I think it's amazing that the MTA does everything backwards from everyone else in the world! In any other country where there's a decent transit system in place, a person SAVES money by buying a monthly metrocard! People aren't penalized for buying the month out.
Not here! The only people who actually save any money by buying a monthly (or weekly, or daily) metrocard are those who use the subway a LOT. And I mean a lot!
They just seem to be so money-grubbing here, it's really unattractive. If they treated their passengers with more respect, maybe we'd have cloth covered, cushioned seats, like in Paris or London, where the feeling is reciprocated most of the time.
Even some of those combinations in the NYT report won't work. If you're buying your Metrocard in cash, you can only receive change in quarters and dollar coins. Therefore, the cheapest "rounded" Metrocard you can buy without the MTA stiffing you your rightful change is $40.
I wish the MTA provided better service just like everyone else but the fact is that even with these higher rates, being able to get around without a car makes the MTA a bargain compared to living in almost any other city where you will probably be paying $500 a month in automobile-related expenses.
cucarachita: "If they treated their passengers with more respect, maybe we'd have cloth covered, cushioned seats, like in Paris or London, where the feeling is reciprocated most of the time."
You really think cloth would hold up to the trashy subway riders of NYC??? We can't even keep the solid plastic clean! One coffee spill or booze induced vomiting episode and the cars would stink.
And you still save with the 30-day Metrocard... you're just saving $5 less than you were before. To buy 60 rides (assuming one rides the subway to and from a destination every day), it would cost you $120.
"People should be provided with more and stronger incentives to take public transportation more frequently, not fewer."
There are already plenty of incentives to take public transportation. What alternative do you have if you don't take MTA public transportation? Are you going to drive? Take cabs every day? Both those alternatives are a lot more expensive.
The MTA could jack up the price of the 30 day Metrocard to $200 (which is what most Londoners pay for their monthly Travelcard) and it'd still be a bargain compared to alternatives.
That is precisely what I think the MTA should do. Jack up the price of the 30 day Metrocard to $200, give people on welfare a discounted price of $50 and then start demanding better service because with that much more revenue coming in, there would be no budget shortfall to blame (unless of course the unions came in and started demanding ridiculously high salaries for jobs that any high school graduate could do; which you know they would do).
Bloomberg and Spitzer! Both Lying, Hypocritical pigs. Business as usual.
They need to privatize the system, and automate everything. The only jobs should be logistical, security, and maintenance. All trains should be automated, and there should be no ticket booths anymore. I want a real security guard with a gun in every station.
The reality is the subway has never gotten better since it was seized by the city.
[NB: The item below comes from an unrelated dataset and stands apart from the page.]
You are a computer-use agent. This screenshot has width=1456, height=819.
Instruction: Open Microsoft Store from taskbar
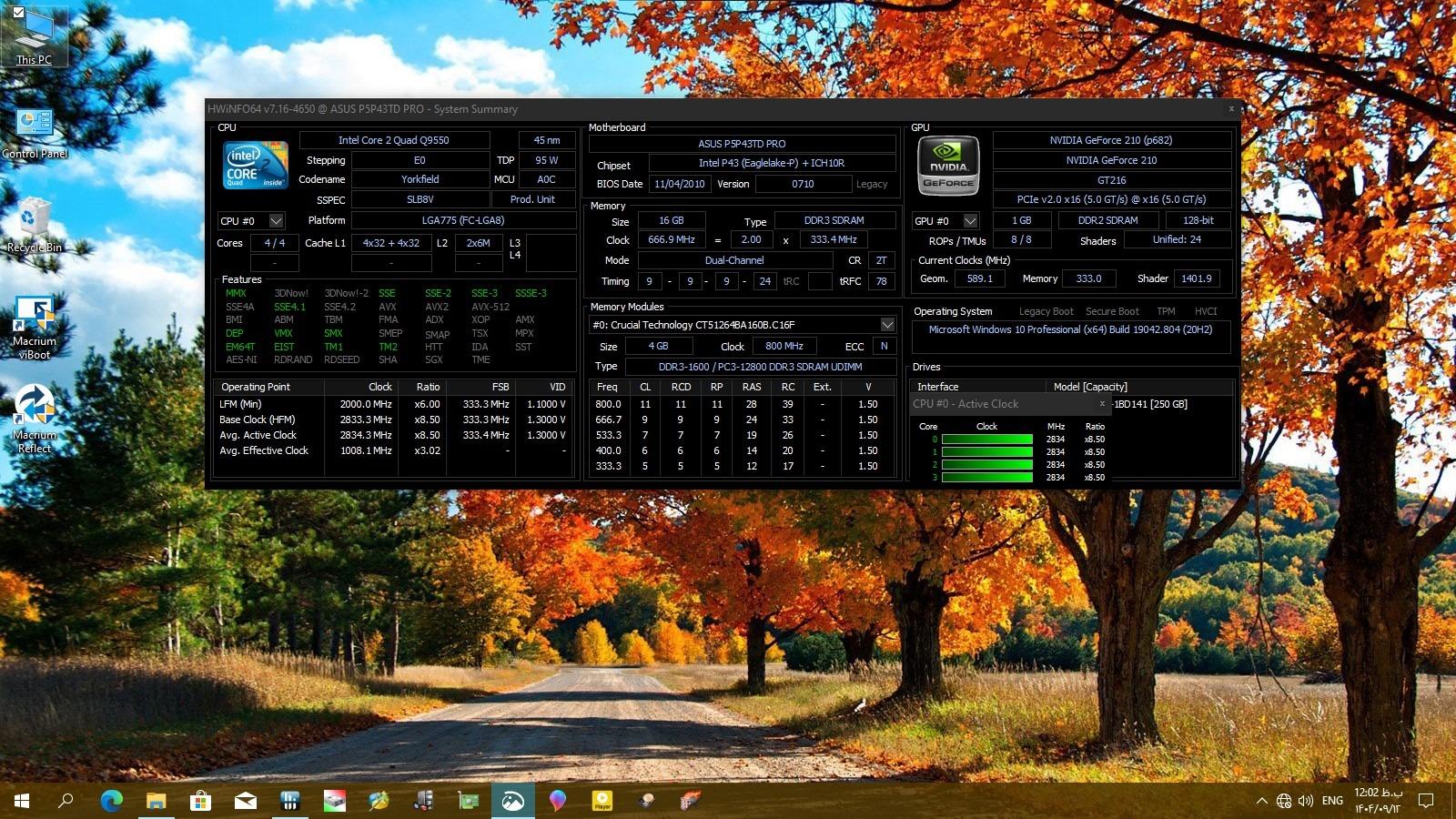click(200, 801)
The IND line is still the worst in the entire system, and the 2nd Ave line will likely be just as bad, especially since it has no express service.
The city obviously cannot run the subway system - the corruption is just too severe.
Having just moved somewhere where it takes $60 to fill a gas tank (which will last 2 weeks -- and I don't even drive anywhere!), I miss my $76 Metrocard. I rode an average of 4 times a day on a bus or subway, even at $81, that's really only $0.67 per ride -- a real bargain, I say.
This is just great. The MTA fatcats keep getting richer.
Meanwhile I'm freezing my butt of in this crap apartment.
Who's going to HELP me?!?
For a starving artist, you must be doing pretty well with all that google advertising on your site, and your mass spammings of comment sections. Very clever.